Bir öneri: ömrünü ikiye katlamak istiyorsan, yediğinin yarısı kadar ye, uyuduğunun iki katı uyu, üç kat daha fazla su iç ve dört kat daha fazla gül… Uzmanlara göre gülme, her insanda doğuşta var olan bir özelliktir; bir deyişle de “vücudun ötüşüdür.”
Araştırmacıların bulgularına göre gülmek vücudu rahatlatır, beyni sakinleştirir, insanlara zevk ve umut verir, insanların sorunlarını ve acılarını unutturur. Gülmek zevktir, vücut ve ruh için sağlıklıdır. Bir atasözüyle “en iyi ilaç gülmektir”. Bir Alman atasözüyle de: “gülmek hayatın şekeridir”
Bir iddialı deyişe göre ise: “Bir insanın sağlığı gülmesiyle orantılıdır!”
Gülmenin bu kadar önemli olduğu iddia edilirken bazı toplumlar inanışlar veya töreler gereği gülmeyi baskı altında tutarlar. Biz de o toplumlardan değil miyiz?
Terbiye kurallarımızda gülmek ayıptır, kötüdür. Gülen kişilerle ilgili yılışık, şımarık, soytarı, palyaço gibi yakıştırma sözlerimiz vardır.

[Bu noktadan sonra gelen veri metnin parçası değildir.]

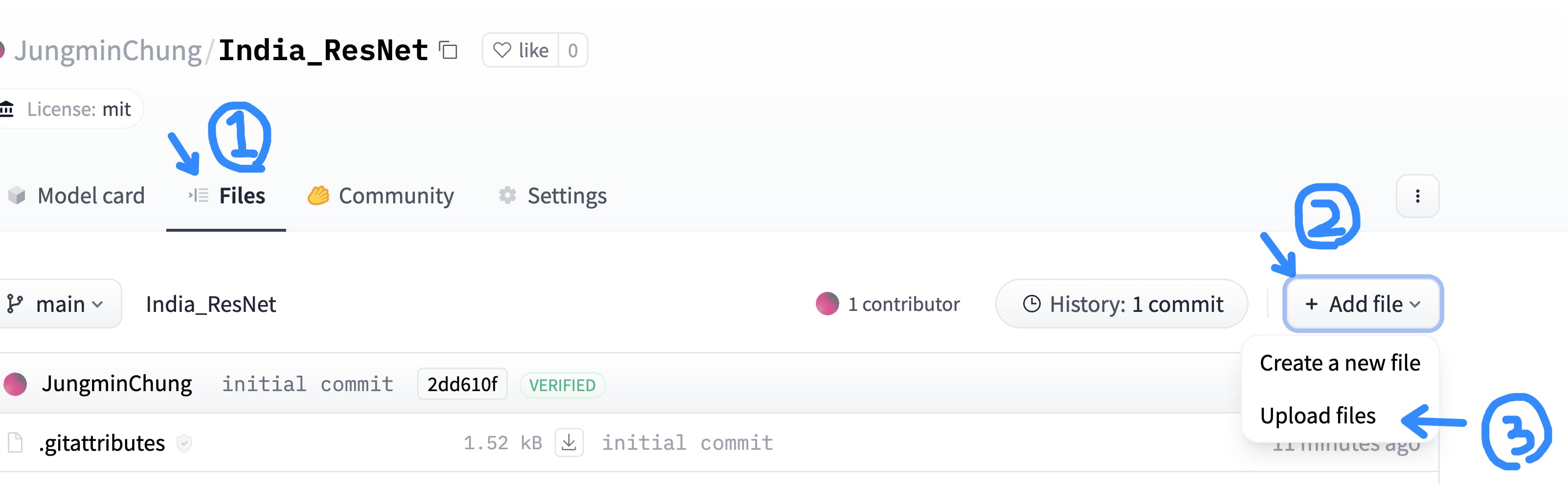Open the Add file dropdown
Screen dimensions: 1568x484
pos(1362,304)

Ne öğretmenlerimiz, ne din hocalarımız, ne de toplum yöneticilerimiz gülme, mizah (gülmece) konusunda bizlere iyi örnek olmazlar! Okullarımızda gülme, mizah konusunda ders var mı? Güldüren ve gülmenin önemini anlatan öğretmenlerimiz oldu mu?

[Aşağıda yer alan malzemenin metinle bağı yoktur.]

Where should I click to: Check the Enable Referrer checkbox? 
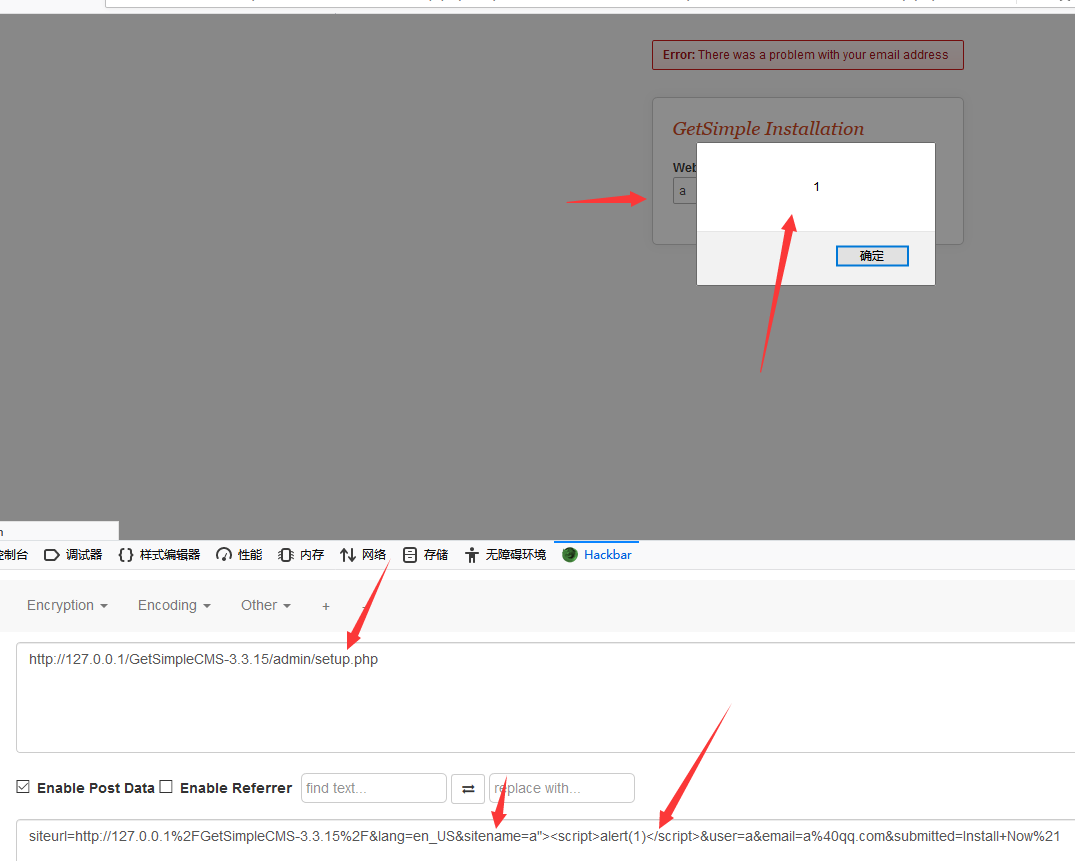[x=166, y=787]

Bir düşünür: “Nüktenin ve gülmenin o kadar önemi var ki şimdiye kadar üniversitelerde kürsüler açılıp diploma verilmediğine şaşıyorum”
Çeşitli ülkelerde bulundum, değişik uluslardan insanlarla çalıştım, birçok insan tanıdım. Vardığım sonuç az gülen bir toplumuz. Yabancılarda bıraktığımız Türk imajı da ciddi duruş ve sert bir yüz ifadesidir.
Neden dersiniz?
Bizim kültürümüz mizah (gülmece) fakiri değildir. Karagöz-Hacivat oyunları, Nasrettin hoca, Bektaşi, Temel, Hasso, Evren, Akbulut, Sunalp fıkraları, Aziz Nesin’in hicivleri mizah kültürümüzün ne kadar eski ve zengin olduğunun kanıtıdırlar.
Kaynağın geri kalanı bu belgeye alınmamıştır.